UC Berkeley's Police Chief Offers Terrible Excuses for Her Failure

Failure is at times unavoidable. Circumstances beyond one’s control can occasionally arrange themselves in such a way that makes success in a given task impossible. The mark of a leader is not the absence of failure in his past, it is the manner in which he copes with failure when it occurs.

When things go wrong, the capable leader accepts responsibility, learns from the experience, and adapts his thinking and his organization so the failure does not recur. He does not rationalize the failure and attempt to spin it in the hope that a gullible audience will judge it a success.

Which brings us to last week’s events in Berkeley, where Milo Yiannopoulos was to speak on the campus of the University of California. As everyone knows, Mr. Yiannopoulos’s appearance on Feb. 2 was abruptly cancelled when rioting broke out outside the venue where he was to speak. Black-clad anarchists broke windows, set fires, and attacked people hoping to attend the event. All of this took place as officers from the campus police department watched from inside the building.

Whatever one thinks of Mr. Yiannopoulos (and let it be known I am not a fan), it was once a generally accepted tenet of American citizenship that even people we find obnoxious have a right to speak their minds, especially when invited to do so (the Berkeley College Republicans had invited Mr. Yiannopoulos to the campus). Not anymore. If a sufficient number of thugs can be mustered, and if the police are unable or unwilling to enforce the law, then the Constitution’s guarantee of free speech is subject to the whims of the mob and becomes meaningless.

On the website for the University of California campus police, there appears Chief Margo Bennett’s “Overview and Philosophy,” which includes:

Mission: We are committed to working in partnership with our diverse campus community so together we may enhance community trust, reduce the incidence and fear of crime, and promote safety. We pledge to protect individual rights and safeguard property for our students, faculty, staff and guests. We support the University's academic, research, and public service missions with professionalism, integrity and sensitivity.

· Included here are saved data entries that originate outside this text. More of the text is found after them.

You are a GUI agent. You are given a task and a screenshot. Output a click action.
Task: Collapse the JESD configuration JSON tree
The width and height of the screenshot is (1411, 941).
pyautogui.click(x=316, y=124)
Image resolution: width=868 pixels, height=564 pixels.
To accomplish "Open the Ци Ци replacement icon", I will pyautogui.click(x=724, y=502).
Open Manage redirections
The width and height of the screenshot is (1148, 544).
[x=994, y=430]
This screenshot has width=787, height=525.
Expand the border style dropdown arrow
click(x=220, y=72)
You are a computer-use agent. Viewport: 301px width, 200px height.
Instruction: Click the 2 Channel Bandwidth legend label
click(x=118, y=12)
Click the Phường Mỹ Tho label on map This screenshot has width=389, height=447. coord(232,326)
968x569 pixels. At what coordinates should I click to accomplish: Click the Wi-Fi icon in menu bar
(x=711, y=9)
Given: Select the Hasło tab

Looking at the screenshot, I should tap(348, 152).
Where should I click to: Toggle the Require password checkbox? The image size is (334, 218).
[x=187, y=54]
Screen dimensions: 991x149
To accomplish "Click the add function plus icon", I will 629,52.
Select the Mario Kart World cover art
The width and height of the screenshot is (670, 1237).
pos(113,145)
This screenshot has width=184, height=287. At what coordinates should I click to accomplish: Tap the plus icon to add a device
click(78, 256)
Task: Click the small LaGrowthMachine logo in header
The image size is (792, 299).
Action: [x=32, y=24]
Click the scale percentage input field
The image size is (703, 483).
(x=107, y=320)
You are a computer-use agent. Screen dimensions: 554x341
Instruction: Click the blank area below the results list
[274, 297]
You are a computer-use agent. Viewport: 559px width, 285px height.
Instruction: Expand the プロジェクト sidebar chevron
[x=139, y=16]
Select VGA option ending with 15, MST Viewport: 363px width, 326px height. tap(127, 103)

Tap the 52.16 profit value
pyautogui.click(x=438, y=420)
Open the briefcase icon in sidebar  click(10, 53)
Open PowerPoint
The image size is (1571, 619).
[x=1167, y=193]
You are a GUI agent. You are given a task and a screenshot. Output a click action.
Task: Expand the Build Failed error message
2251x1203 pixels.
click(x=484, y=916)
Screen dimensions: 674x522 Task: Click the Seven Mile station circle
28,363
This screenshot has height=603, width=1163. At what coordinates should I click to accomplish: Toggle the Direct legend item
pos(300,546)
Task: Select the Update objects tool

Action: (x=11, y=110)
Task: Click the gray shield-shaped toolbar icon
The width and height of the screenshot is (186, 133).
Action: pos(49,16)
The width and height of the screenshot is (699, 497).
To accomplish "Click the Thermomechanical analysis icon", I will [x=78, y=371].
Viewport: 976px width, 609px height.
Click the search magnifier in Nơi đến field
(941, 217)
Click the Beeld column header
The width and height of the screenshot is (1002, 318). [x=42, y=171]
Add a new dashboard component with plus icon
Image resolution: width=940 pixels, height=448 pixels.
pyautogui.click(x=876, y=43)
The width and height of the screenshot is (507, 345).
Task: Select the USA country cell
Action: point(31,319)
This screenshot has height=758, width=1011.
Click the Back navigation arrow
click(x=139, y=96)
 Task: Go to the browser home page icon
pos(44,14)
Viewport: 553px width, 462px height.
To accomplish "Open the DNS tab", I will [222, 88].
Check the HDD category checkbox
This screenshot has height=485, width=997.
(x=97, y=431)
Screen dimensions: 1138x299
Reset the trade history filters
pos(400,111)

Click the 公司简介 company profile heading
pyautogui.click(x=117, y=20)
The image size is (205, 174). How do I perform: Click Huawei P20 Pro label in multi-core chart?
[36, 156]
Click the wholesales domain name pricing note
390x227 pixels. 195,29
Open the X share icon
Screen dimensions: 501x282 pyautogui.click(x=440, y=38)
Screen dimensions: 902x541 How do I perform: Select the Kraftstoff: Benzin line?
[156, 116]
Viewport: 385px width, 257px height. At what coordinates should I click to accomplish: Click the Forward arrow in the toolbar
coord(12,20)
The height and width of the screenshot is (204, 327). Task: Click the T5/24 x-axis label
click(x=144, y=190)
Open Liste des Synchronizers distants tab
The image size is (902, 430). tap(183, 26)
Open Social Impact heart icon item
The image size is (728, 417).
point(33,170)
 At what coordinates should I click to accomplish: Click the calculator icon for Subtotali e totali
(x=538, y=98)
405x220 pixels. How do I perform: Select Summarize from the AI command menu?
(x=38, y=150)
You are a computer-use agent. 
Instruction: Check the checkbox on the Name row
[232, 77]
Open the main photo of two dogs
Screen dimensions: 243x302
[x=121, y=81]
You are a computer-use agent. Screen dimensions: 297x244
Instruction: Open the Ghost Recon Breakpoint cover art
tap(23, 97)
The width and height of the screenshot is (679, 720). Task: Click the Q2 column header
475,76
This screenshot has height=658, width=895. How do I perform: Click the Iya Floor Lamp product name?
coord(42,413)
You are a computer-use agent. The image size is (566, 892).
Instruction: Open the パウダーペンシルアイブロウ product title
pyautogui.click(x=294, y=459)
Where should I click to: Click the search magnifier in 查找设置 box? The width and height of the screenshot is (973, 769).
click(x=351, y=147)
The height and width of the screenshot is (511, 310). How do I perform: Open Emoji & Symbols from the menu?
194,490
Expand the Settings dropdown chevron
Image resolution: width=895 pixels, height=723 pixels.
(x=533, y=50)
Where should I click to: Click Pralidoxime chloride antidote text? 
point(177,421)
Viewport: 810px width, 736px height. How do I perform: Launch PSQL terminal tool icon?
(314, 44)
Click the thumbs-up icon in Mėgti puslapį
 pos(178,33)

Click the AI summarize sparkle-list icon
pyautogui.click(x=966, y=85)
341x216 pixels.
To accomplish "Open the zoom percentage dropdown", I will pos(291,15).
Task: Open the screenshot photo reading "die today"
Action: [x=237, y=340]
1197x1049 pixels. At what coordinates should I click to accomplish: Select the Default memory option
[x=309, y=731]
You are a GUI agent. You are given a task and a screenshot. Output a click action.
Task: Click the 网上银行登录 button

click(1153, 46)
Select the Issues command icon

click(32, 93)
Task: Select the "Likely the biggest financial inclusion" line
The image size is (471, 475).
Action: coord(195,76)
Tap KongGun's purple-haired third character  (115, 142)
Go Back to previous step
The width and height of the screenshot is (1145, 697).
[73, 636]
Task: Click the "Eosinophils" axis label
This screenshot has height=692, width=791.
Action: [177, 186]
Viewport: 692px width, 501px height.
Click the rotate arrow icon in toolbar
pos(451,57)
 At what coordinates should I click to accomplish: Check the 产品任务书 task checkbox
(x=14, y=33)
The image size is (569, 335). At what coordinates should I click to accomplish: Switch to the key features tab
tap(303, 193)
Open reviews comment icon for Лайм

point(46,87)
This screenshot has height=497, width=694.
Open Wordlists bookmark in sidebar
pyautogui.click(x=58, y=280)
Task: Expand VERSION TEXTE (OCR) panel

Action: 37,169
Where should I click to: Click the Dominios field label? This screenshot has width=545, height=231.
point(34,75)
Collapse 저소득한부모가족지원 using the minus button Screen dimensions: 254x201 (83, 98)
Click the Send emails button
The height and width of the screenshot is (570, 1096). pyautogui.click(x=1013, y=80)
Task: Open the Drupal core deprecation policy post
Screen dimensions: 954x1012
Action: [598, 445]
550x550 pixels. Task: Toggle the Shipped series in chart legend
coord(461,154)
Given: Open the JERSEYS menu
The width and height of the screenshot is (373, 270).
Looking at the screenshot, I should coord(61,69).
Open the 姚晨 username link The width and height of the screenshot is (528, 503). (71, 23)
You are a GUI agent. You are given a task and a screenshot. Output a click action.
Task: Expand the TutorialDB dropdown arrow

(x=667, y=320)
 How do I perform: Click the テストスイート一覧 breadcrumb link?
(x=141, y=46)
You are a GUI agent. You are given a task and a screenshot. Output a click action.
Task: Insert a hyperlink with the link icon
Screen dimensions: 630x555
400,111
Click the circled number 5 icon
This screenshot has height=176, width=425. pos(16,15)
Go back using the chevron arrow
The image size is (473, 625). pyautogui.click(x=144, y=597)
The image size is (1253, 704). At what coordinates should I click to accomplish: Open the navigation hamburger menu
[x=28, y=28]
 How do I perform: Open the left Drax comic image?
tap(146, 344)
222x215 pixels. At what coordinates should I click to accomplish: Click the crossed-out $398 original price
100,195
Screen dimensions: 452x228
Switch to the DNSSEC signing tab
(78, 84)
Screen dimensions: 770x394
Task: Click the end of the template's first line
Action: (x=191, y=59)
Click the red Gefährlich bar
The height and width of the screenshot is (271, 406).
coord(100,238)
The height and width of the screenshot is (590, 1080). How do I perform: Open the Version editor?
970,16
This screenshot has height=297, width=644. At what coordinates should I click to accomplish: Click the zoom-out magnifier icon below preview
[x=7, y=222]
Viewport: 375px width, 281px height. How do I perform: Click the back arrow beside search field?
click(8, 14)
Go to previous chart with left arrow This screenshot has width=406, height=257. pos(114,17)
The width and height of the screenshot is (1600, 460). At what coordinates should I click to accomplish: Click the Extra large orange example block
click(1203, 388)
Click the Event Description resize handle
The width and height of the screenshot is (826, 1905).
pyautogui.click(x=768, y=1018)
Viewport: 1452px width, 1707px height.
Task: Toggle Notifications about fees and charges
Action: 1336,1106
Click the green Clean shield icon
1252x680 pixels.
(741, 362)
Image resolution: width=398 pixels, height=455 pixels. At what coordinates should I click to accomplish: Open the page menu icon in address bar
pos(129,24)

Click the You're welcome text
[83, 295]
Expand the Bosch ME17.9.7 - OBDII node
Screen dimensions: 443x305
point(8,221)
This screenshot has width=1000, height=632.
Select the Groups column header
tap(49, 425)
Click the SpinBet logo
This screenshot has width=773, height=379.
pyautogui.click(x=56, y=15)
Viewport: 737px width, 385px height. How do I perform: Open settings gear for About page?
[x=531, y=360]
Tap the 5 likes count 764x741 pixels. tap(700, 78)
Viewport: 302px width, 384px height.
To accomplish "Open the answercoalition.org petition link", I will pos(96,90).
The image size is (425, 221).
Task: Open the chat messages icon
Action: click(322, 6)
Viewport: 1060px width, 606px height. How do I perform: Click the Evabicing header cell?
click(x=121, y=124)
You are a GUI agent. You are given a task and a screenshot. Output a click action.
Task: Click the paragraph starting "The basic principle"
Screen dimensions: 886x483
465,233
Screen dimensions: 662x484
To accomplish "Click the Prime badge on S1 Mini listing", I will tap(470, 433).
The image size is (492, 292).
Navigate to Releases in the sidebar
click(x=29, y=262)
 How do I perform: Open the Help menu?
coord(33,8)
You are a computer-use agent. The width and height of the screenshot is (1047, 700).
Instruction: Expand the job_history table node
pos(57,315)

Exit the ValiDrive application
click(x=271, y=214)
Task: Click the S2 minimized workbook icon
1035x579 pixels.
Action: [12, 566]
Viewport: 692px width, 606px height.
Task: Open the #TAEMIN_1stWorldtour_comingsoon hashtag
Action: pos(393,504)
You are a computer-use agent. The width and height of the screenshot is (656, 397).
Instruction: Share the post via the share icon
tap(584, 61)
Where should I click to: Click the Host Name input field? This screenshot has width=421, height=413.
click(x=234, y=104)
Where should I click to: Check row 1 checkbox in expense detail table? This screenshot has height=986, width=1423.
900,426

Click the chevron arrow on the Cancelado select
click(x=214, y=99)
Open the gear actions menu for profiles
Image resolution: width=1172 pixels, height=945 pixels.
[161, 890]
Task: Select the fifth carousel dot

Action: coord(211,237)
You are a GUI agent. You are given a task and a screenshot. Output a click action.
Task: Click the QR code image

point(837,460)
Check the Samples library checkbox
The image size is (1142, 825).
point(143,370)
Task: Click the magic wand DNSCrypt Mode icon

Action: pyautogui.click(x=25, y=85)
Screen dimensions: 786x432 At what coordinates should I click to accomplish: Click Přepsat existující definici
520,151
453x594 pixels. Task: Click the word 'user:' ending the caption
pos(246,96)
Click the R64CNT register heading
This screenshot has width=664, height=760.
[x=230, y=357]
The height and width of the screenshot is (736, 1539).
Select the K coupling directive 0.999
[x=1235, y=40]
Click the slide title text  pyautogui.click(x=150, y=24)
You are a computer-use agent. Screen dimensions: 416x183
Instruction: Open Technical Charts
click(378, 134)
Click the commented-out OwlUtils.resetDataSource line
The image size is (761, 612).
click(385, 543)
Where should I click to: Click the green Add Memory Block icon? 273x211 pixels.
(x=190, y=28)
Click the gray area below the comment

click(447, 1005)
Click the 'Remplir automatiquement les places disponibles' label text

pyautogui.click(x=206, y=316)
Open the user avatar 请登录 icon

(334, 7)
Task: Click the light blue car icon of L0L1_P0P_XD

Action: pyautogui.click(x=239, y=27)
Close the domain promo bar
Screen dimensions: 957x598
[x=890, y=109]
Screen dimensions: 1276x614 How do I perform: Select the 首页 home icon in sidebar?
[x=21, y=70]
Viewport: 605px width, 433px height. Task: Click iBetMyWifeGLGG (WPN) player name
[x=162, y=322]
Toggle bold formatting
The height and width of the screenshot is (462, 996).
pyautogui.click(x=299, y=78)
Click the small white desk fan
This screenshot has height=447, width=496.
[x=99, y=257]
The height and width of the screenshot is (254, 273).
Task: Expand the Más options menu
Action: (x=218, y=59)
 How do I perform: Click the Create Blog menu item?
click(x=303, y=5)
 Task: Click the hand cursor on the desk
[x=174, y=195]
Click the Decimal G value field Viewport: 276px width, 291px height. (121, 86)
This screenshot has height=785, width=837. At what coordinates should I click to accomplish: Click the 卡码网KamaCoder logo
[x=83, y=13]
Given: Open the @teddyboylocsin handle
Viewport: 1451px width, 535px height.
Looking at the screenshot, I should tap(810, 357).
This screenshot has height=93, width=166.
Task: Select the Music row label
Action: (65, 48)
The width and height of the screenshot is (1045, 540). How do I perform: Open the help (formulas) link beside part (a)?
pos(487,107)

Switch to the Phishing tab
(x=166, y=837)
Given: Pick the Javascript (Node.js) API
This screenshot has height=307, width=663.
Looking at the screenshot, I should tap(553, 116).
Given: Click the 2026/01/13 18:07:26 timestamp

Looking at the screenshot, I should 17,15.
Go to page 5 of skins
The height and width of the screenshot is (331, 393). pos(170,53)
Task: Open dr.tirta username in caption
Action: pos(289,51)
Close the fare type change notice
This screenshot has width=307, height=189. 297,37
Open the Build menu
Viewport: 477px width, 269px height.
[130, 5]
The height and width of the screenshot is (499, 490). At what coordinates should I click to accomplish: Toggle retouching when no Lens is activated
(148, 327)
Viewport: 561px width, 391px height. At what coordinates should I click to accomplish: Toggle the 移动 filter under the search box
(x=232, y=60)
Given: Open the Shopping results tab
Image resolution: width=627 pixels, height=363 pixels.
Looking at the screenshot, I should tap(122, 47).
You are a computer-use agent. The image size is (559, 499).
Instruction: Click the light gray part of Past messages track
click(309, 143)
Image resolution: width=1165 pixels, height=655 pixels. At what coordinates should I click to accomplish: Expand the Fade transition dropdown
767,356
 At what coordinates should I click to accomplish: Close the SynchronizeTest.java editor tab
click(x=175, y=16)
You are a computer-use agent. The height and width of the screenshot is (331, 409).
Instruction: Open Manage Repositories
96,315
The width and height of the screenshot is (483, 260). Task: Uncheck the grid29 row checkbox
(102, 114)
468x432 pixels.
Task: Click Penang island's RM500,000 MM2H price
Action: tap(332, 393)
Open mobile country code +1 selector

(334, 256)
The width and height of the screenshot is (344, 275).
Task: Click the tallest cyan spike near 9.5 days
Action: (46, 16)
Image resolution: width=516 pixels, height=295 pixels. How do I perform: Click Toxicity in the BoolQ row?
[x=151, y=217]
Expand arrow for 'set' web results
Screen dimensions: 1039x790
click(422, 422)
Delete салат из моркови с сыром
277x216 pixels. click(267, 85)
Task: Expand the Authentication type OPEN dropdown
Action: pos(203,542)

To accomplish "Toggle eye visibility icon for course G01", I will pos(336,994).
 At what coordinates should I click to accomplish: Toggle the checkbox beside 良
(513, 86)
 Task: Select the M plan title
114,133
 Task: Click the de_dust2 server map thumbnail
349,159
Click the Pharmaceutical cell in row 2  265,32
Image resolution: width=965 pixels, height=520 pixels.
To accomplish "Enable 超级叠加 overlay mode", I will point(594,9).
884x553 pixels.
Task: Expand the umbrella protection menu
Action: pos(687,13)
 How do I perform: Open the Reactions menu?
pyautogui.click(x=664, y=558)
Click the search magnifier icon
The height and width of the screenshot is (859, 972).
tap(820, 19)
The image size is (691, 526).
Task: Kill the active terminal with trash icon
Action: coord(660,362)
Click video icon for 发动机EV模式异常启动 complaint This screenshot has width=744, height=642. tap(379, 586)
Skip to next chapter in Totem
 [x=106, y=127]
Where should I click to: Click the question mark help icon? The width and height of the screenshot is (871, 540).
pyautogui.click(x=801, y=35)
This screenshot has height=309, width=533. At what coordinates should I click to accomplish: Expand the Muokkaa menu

On the same page, Chief Bennett claims that her department seeks “to be a leader in campus law enforcement and emergency services -- both by following best practices and by developing standards to which others will aspire.” She further states that her department believes in “truth and honesty” and that it aspires to hold itself accountable.

These are worthy goals. Sadly, on Feb. 2, Chief Bennett failed at all of them.

Clearly, individual rights were not protected and property was not safeguarded. And if Chief Bennett feels she was following “best practices” in permitting the flagrant lawlessness the world saw on the Berkeley campus that evening, I would be keen to learn what they might be. Lastly, in regards to truth and honesty, and in holding herself accountable, here too Chief Bennett failed.